▶ [Exercise task]:
Copy out the records starting with the line with "Screen dimensions: 1093x787 Task: Select the part" and going on through the line with "pos(118,88)", replacing "legend entry" with "legend item" and leaving everything else unchanged.

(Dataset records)

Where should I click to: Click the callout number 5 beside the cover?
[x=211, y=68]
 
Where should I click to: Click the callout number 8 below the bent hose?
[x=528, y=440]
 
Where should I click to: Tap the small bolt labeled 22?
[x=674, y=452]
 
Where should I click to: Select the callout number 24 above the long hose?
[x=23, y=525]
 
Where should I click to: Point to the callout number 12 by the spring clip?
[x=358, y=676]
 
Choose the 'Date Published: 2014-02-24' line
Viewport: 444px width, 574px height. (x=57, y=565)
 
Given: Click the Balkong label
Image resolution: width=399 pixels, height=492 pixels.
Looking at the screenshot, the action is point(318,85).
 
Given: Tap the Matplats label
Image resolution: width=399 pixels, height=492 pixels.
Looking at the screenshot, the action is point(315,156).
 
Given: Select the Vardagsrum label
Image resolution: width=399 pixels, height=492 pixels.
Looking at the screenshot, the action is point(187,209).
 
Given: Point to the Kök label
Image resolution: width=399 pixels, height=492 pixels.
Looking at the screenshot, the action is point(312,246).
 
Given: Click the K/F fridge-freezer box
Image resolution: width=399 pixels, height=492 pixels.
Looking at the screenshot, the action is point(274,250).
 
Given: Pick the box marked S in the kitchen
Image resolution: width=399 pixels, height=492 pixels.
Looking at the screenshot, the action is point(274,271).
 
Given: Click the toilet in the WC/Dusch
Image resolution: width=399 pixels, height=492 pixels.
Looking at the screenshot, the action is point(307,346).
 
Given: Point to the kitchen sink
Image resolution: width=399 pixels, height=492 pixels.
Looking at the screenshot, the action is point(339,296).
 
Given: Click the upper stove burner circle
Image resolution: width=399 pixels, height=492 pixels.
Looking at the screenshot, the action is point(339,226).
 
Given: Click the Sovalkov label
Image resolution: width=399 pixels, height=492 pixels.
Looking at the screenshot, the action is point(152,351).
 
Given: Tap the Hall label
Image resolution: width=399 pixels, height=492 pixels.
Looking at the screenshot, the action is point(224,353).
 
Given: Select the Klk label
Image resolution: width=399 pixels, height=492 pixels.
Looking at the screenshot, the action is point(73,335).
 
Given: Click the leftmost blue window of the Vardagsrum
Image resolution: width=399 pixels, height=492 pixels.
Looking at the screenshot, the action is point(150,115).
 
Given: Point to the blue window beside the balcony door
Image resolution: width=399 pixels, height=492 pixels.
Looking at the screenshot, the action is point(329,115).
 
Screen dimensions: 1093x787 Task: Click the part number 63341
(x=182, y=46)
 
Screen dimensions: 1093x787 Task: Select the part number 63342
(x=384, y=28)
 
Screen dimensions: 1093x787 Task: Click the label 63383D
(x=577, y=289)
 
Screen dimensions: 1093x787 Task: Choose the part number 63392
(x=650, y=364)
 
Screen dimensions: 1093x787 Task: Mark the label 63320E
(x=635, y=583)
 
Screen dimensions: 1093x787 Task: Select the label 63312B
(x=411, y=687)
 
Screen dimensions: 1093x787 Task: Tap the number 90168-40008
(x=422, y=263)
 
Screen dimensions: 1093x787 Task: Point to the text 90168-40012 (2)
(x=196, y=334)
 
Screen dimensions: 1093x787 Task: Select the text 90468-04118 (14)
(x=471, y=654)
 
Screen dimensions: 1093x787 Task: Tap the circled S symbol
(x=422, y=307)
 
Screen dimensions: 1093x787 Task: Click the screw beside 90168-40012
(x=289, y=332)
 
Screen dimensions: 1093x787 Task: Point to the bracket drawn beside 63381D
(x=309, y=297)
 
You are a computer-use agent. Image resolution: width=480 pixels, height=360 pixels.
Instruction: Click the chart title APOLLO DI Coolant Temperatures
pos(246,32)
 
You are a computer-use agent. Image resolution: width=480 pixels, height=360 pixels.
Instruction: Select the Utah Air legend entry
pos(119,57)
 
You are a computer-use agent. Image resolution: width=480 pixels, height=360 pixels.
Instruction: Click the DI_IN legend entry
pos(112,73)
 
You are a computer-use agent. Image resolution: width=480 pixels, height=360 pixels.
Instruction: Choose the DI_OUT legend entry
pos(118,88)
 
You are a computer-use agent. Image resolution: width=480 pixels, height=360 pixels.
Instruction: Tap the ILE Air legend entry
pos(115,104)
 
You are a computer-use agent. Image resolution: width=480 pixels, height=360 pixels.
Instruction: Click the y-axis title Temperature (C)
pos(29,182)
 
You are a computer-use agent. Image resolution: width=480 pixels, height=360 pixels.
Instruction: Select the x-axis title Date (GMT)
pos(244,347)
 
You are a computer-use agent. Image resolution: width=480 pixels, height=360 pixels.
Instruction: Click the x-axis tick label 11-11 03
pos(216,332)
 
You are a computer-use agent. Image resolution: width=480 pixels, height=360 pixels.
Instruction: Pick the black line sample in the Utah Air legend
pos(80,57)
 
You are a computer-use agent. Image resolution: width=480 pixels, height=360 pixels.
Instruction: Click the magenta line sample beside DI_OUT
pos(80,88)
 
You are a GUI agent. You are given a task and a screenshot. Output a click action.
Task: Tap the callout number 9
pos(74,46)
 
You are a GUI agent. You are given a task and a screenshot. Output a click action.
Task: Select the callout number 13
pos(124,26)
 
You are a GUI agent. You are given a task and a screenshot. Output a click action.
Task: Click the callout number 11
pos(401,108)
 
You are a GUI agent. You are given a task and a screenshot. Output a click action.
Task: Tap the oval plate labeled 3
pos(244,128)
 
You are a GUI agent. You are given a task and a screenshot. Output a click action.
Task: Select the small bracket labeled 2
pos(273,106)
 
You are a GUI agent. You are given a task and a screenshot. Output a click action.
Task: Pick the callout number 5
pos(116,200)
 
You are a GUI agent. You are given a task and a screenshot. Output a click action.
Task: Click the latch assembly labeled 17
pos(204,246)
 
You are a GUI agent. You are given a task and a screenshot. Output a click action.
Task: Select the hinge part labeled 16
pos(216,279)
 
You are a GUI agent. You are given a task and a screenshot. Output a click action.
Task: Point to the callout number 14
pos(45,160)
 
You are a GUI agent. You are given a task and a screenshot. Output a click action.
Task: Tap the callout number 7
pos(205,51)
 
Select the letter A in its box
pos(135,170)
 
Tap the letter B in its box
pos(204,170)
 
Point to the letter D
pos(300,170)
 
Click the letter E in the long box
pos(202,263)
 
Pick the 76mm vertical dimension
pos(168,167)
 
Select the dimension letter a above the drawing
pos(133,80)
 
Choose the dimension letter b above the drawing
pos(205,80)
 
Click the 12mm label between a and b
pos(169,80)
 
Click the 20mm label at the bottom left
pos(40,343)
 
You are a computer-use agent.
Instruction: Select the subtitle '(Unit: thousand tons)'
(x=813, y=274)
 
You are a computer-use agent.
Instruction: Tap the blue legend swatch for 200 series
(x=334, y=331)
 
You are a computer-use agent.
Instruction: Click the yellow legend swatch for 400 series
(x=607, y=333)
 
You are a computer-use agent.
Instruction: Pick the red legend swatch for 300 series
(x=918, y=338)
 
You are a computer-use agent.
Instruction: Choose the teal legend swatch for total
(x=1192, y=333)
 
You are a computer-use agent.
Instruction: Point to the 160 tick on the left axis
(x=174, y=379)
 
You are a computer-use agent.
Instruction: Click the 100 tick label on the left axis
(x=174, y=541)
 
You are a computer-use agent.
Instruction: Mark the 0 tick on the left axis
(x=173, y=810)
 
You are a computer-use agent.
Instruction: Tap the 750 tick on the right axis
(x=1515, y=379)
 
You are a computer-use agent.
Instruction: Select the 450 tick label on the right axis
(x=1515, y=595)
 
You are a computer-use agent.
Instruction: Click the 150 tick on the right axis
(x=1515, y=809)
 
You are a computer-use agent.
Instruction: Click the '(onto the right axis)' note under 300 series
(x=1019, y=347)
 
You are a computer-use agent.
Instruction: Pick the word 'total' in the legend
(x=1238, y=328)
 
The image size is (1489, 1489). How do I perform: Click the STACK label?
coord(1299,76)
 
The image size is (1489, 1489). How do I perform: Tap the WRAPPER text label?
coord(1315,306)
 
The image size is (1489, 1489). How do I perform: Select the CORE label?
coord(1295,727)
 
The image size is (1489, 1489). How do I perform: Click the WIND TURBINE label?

▶ [Correct answer]:
Screen dimensions: 1093x787 Task: Select the part number 63342
(x=384, y=28)
 
Screen dimensions: 1093x787 Task: Click the label 63383D
(x=577, y=289)
 
Screen dimensions: 1093x787 Task: Choose the part number 63392
(x=650, y=364)
 
Screen dimensions: 1093x787 Task: Mark the label 63320E
(x=635, y=583)
 
Screen dimensions: 1093x787 Task: Select the label 63312B
(x=411, y=687)
 
Screen dimensions: 1093x787 Task: Tap the number 90168-40008
(x=422, y=263)
 
Screen dimensions: 1093x787 Task: Point to the text 90168-40012 (2)
(x=196, y=334)
 
Screen dimensions: 1093x787 Task: Select the text 90468-04118 (14)
(x=471, y=654)
 
Screen dimensions: 1093x787 Task: Tap the circled S symbol
(x=422, y=307)
 
Screen dimensions: 1093x787 Task: Click the screw beside 90168-40012
(x=289, y=332)
 
Screen dimensions: 1093x787 Task: Point to the bracket drawn beside 63381D
(x=309, y=297)
 
You are a computer-use agent. Image resolution: width=480 pixels, height=360 pixels.
Instruction: Click the chart title APOLLO DI Coolant Temperatures
pos(246,32)
 
You are a computer-use agent. Image resolution: width=480 pixels, height=360 pixels.
Instruction: Select the Utah Air legend item
pos(119,57)
 
You are a computer-use agent. Image resolution: width=480 pixels, height=360 pixels.
Instruction: Click the DI_IN legend item
pos(112,73)
 
You are a computer-use agent. Image resolution: width=480 pixels, height=360 pixels.
Instruction: Choose the DI_OUT legend item
pos(118,88)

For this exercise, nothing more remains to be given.